[Given instruction]:
Can you print the material exactly as it stands, starting at the line containing "Click the 逆变器(3) node grid icon" and ending at the close of the material, with the pictures left out?

[Material provided]:

========================================================================

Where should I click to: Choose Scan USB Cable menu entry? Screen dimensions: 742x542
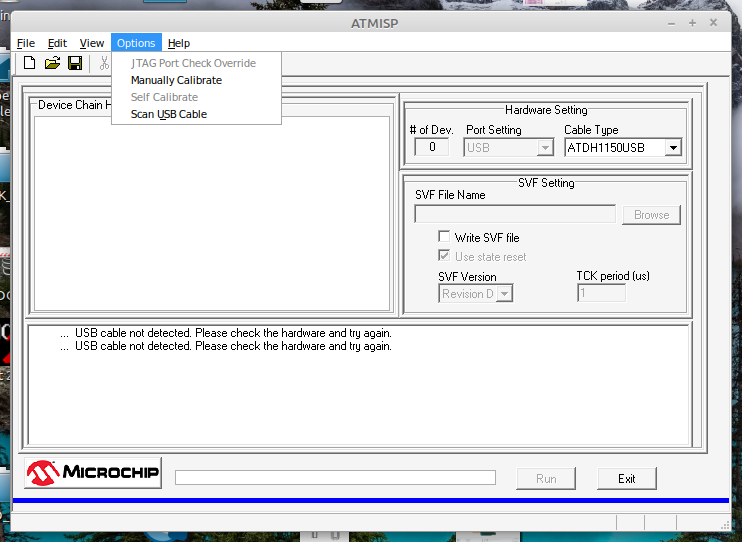[169, 114]
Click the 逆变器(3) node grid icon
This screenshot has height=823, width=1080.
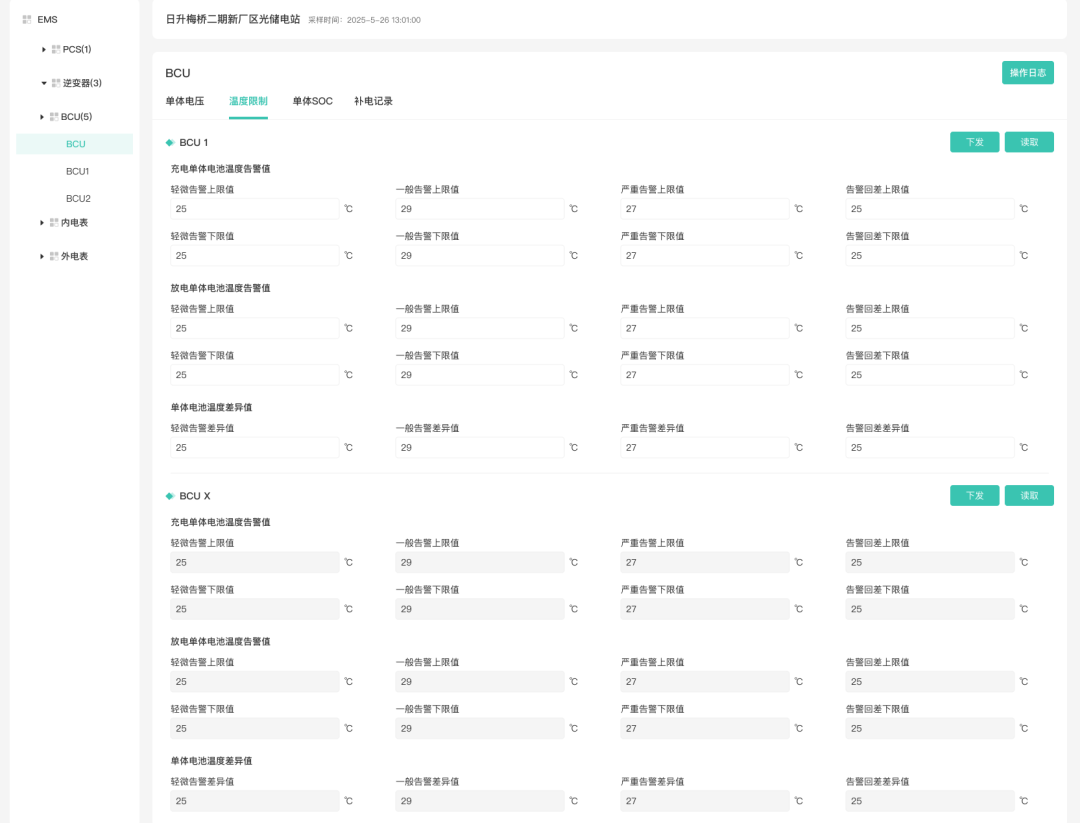click(56, 83)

========================================================================

[Written response]:
Click the 逆变器(3) node grid icon
This screenshot has height=823, width=1080.
click(56, 83)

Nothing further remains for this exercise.